SOURCE PASSAGE:
┄┄┄┄┄┄

Another area has to do with handoff—making sure you always have the right representation for your IP, so when you hand it off to the SoC team, they have all the information they need to integrate that IP. Finally, we're creating automation that allows analog designers to pass along top-level integration constraints to the SoC team.
Q: What's the format for the information that needs to be specified and passed along?
Nazifi: It's OpenAccess, which is an open format. Basically we are relying on OpenAccess to capture and store the necessary information, then have the subsequent tool—in this case [Cadence] Encounter—open it up and read the information.
The Cadence mixed-signal strategy links Virtuoso custom/analog design and Encounter digital design with the OpenAccess database.
Q: Are you primarily relying on CPF [Common Power Format] and UPF [Unified Power Format] for low-power verification?
Haqqani: We have a non-CPF-based verification method. However, we are using CPF and as the convergence [with UPF] happens, we will use more of it. CPF lets us keep the design intent in one place. There are certain things in CPF that are a little bit ahead of UPF.
Rael: Customers are starting to request a UPF model, and we don't have a tool that will generate it very easily. At this point we give them some data and they write their own UPF model. In the long term, we're going to have to generate a UPF file.

┄┄┄┄┄┄

REQUEST: Return the interview passage on mixed-signal design from "Nazifi: It's OpenAccess, which" to "the OpenAccess database.", copied word for word.

DATASET SECTION:
┄┄┄┄┄┄

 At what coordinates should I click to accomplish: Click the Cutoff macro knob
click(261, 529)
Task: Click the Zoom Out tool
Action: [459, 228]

┄┄┄┄┄┄

WRITTEN SOLUTION:
Nazifi: It's OpenAccess, which is an open format. Basically we are relying on OpenAccess to capture and store the necessary information, then have the subsequent tool—in this case [Cadence] Encounter—open it up and read the information.
The Cadence mixed-signal strategy links Virtuoso custom/analog design and Encounter digital design with the OpenAccess database.